DON also interferes with the intestinal absorption of nutrients, like glucose and amino acids. The sodium-glucose dependent transporter (SGLT-1) is responsible for glucose uptake. Low concentrations of DON are enough to inhibit SGLT-1 and reduce glucose uptake. SGLT-1 is the most DON-sensitive transporter, followed by GLUT-5, the passive fructose transporter.

SGLT-1 is also responsible for water reabsorption and the blocking of SGLT-1 by DON could be the mechanism behind the oft-occurring, DON-induced diarrhea. Low doses of DON reduce the height of the intestinal villi, causing villus fusion and atrophy in the duodenum and jejunum of pigs. Villi increase the internal surface area of the intestinal wall and are therefore necessary for effective nutrient absorption.

DON symptoms: feed refusal, anorexia

Two well-known effects of DON in pigs are anorexia and feed refusal. The mechanisms behind these effects are complex. Scientific evidence shows that within the gut-brain axis, neuroendocrine factors, pro-inflammatory cytokines and bitter taste receptors found throughout the gastrointestinal tract are involved in DON-induced feed refusal. The brain, particularly the hindbrain including the area postrema and hypothalamus, can signal immediate changes in food intake.

As DON is able to cross the blood-brain barrier, about 25-30 percent of the plasmatic DON can be found in the cerebro-spinal fluid of pigs after 2-60 min. On the other hand, DOM-1 cannot cross the blood-brain barrier. A recent study revealed that DON can alter brain functions and directly target the brain causing vomiting, anorexia, fever, decreased locomotor activity and social withdrawal.

Pigs and DON

Pigs are highly sensitive to DON. About 54-89 percent of DON can cross the intestinal epithelium in pigs and are detected in the blood.
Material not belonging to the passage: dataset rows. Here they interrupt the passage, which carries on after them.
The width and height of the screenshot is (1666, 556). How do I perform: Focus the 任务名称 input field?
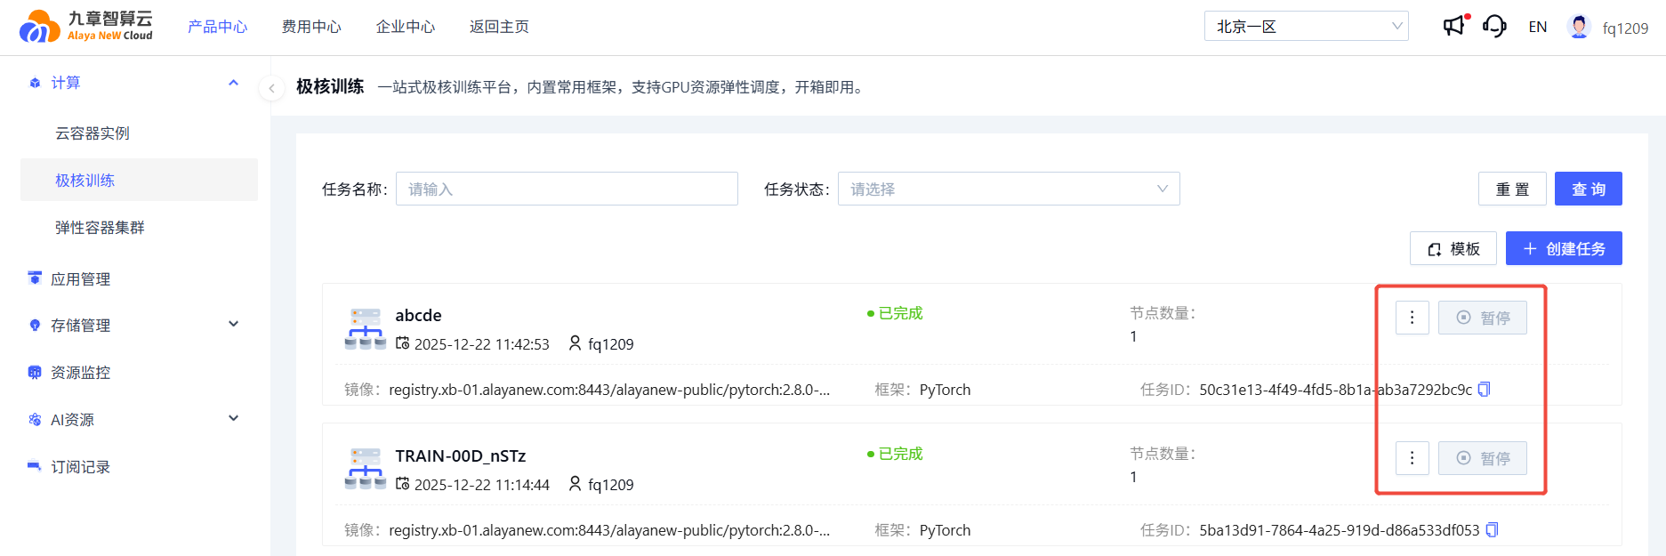(x=567, y=189)
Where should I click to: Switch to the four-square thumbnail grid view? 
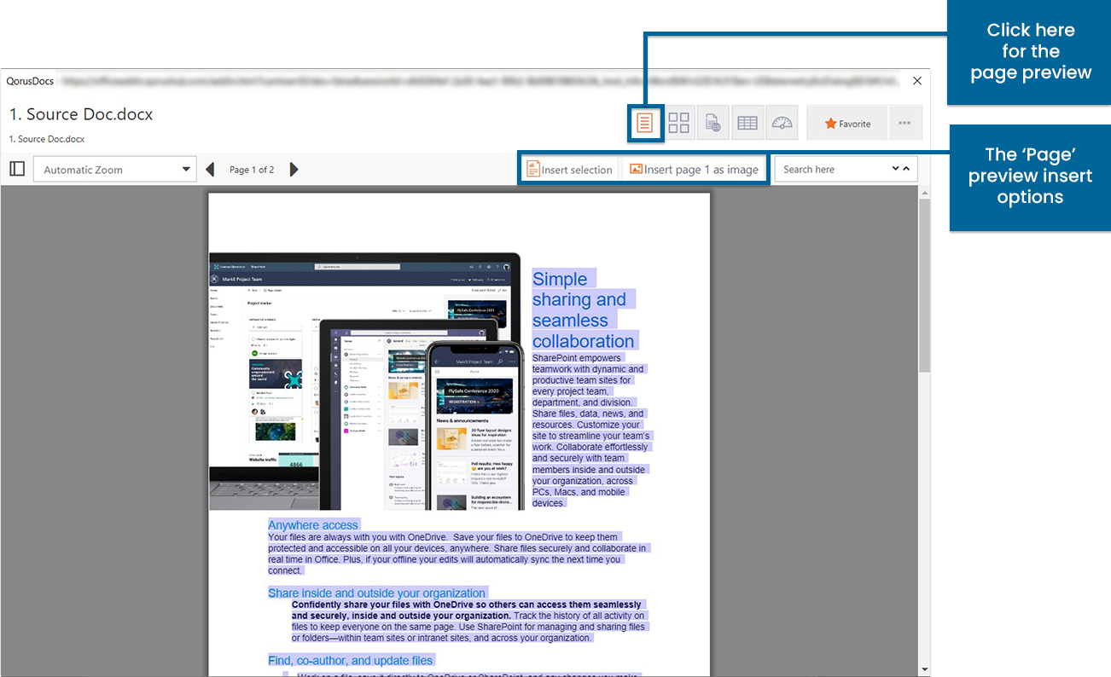[678, 124]
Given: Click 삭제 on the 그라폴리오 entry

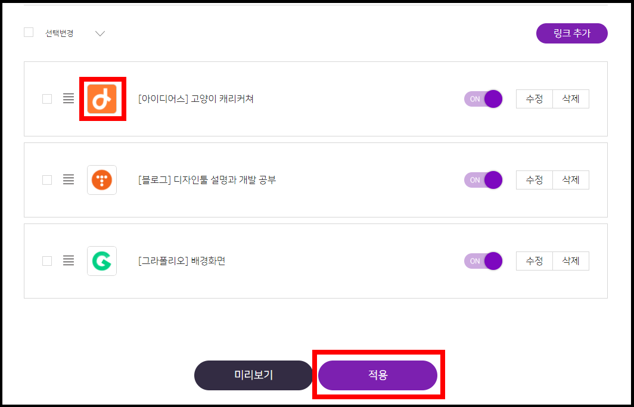Looking at the screenshot, I should 570,260.
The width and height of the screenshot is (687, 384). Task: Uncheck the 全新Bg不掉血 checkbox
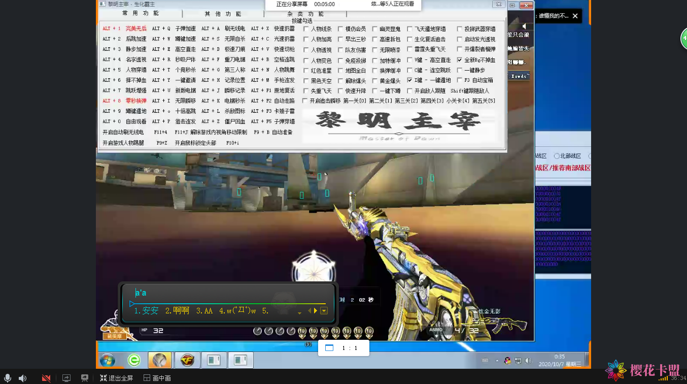click(x=460, y=60)
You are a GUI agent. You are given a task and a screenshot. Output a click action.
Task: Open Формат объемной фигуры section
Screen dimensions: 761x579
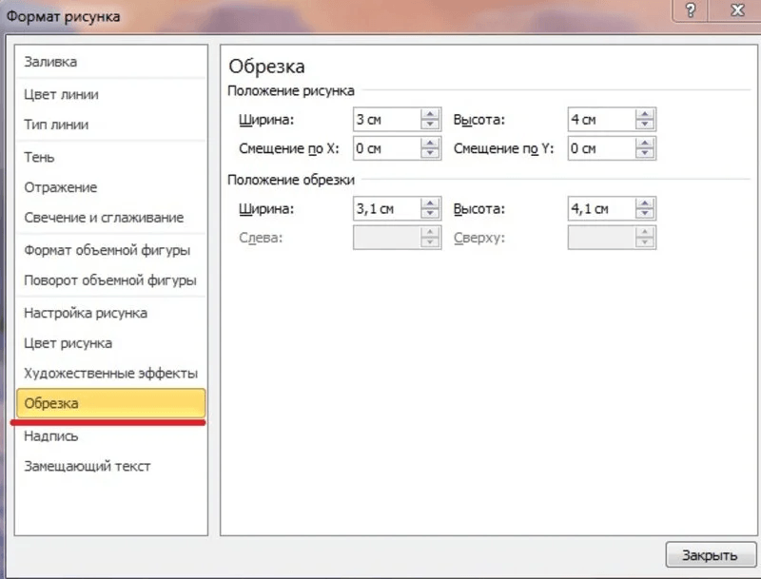107,250
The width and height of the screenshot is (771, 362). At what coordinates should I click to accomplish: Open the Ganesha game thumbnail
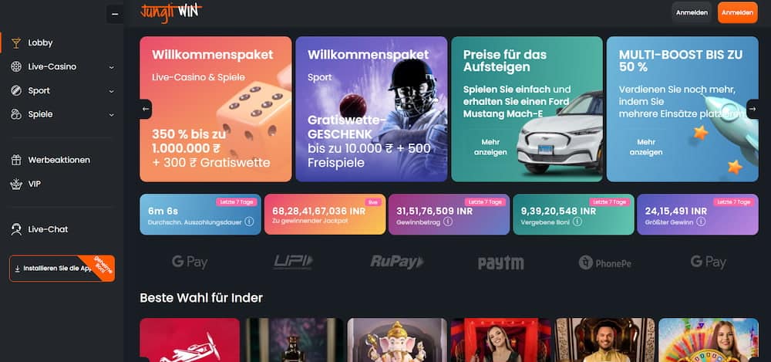(397, 340)
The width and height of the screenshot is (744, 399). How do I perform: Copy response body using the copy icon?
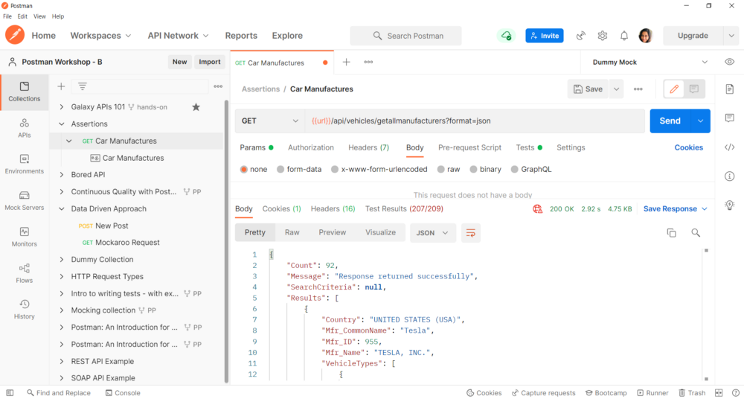[671, 233]
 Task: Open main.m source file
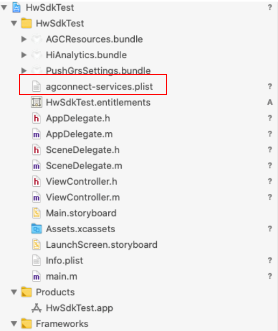62,276
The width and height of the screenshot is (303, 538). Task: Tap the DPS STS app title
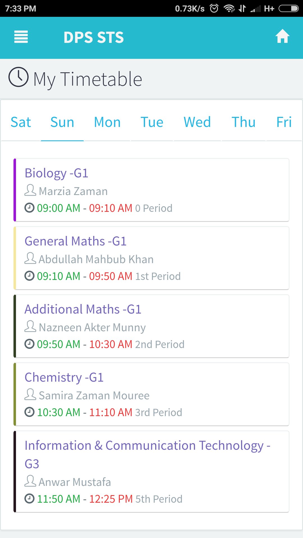93,37
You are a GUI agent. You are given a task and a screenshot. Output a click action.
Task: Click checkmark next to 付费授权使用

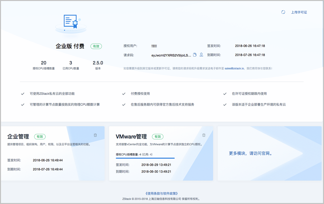click(124, 94)
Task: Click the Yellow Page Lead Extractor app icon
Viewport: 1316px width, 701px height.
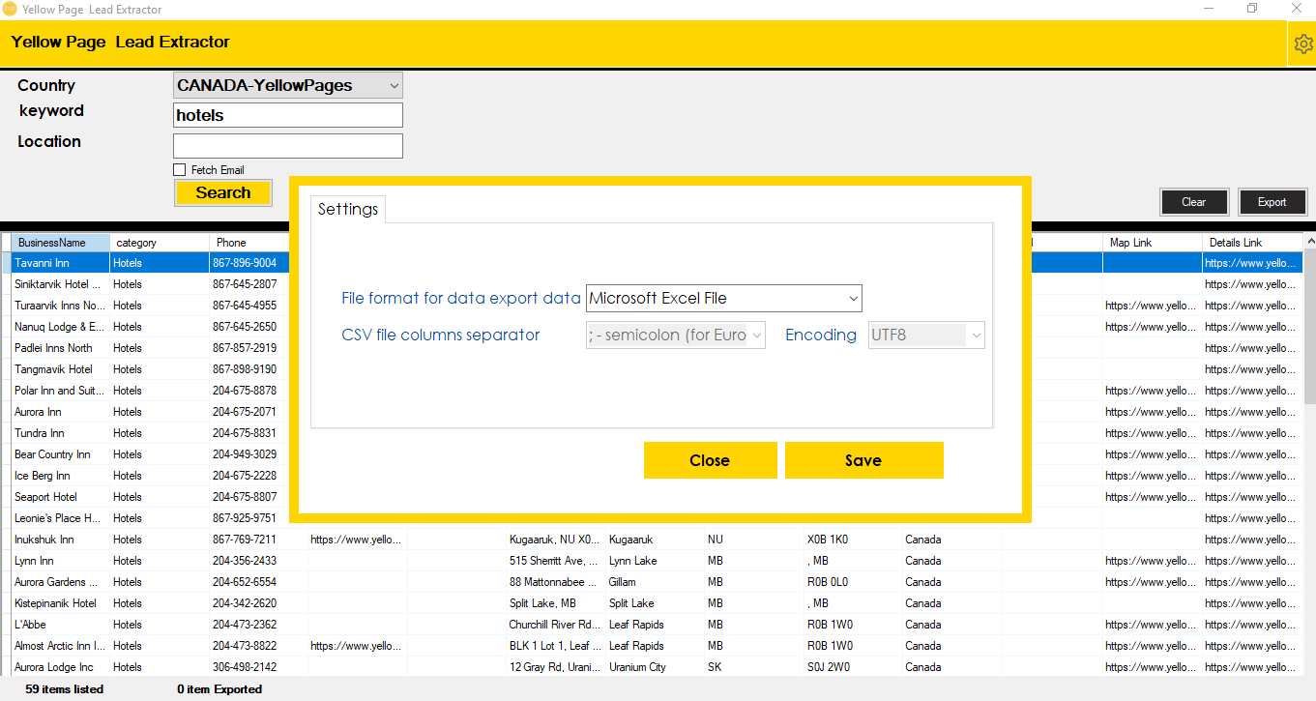Action: coord(11,9)
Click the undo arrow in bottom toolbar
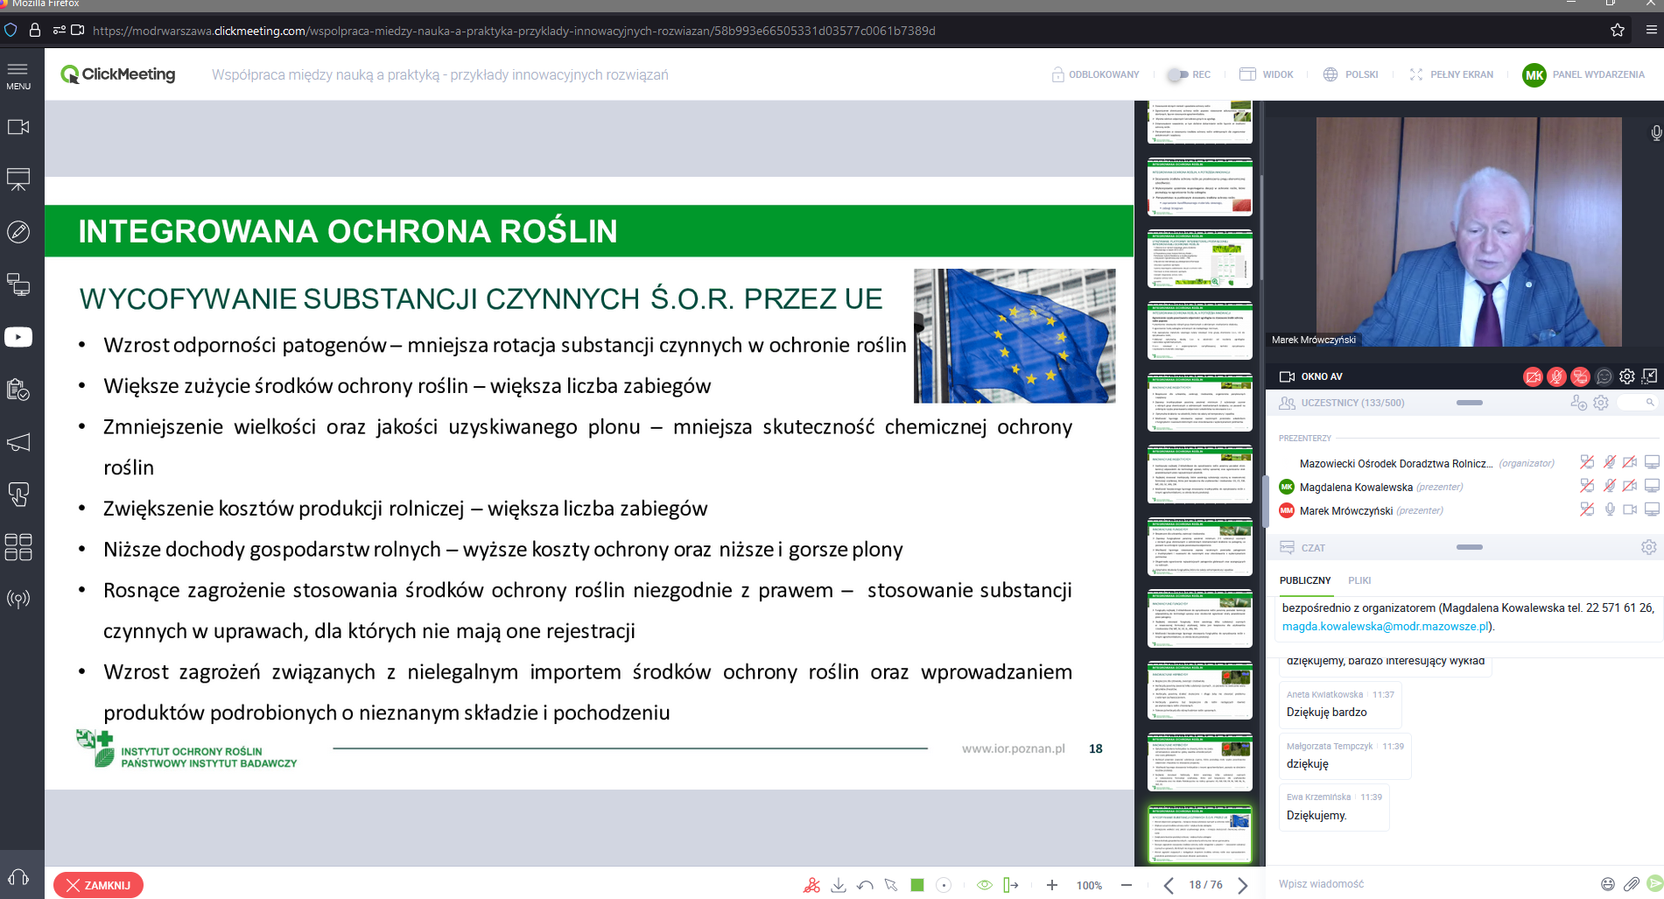The image size is (1664, 899). pos(865,885)
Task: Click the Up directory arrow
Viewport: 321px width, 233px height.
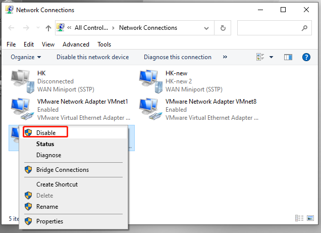Action: pos(48,28)
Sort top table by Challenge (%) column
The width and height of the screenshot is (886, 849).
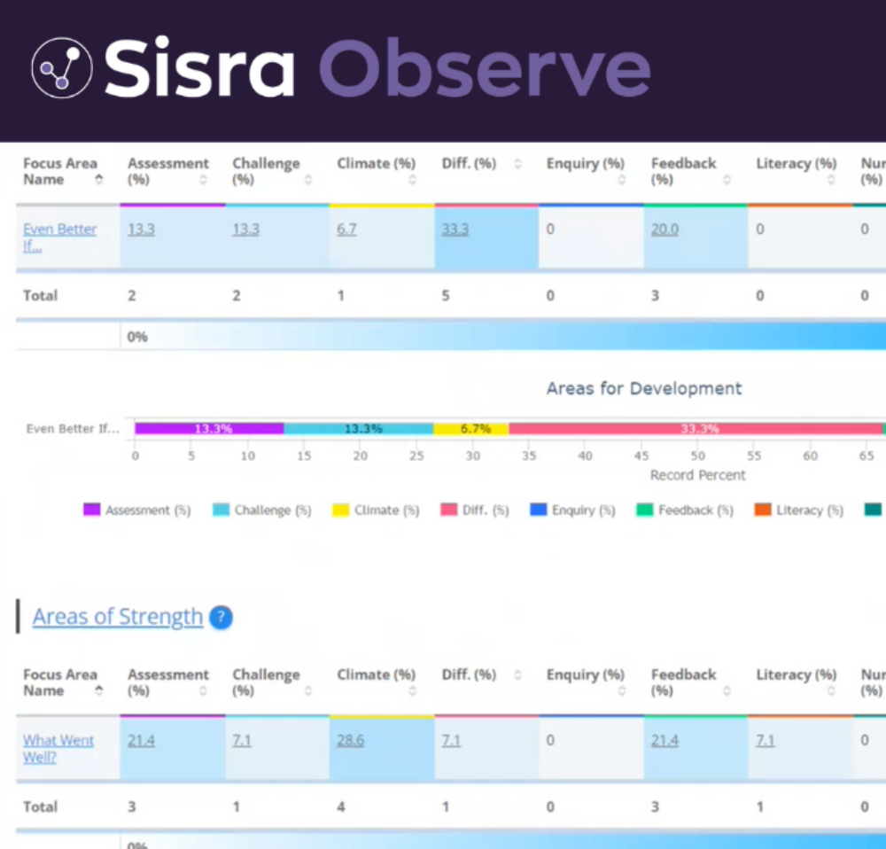tap(307, 180)
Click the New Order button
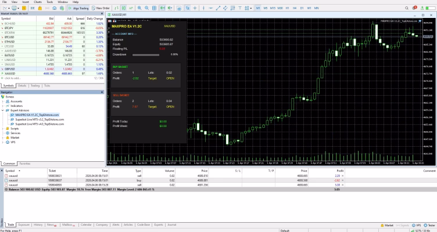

As intestinal cells are the first cells to be exposed to DON and at much higher concentrations than other tissues, it is of significant interest to investigate how the gastrointestinal tract is compromised by feed contaminated with DON. Finally, it should be kept in mind that the effect on the intestine is only one part of the consequences in animals fed DON-contaminated feed.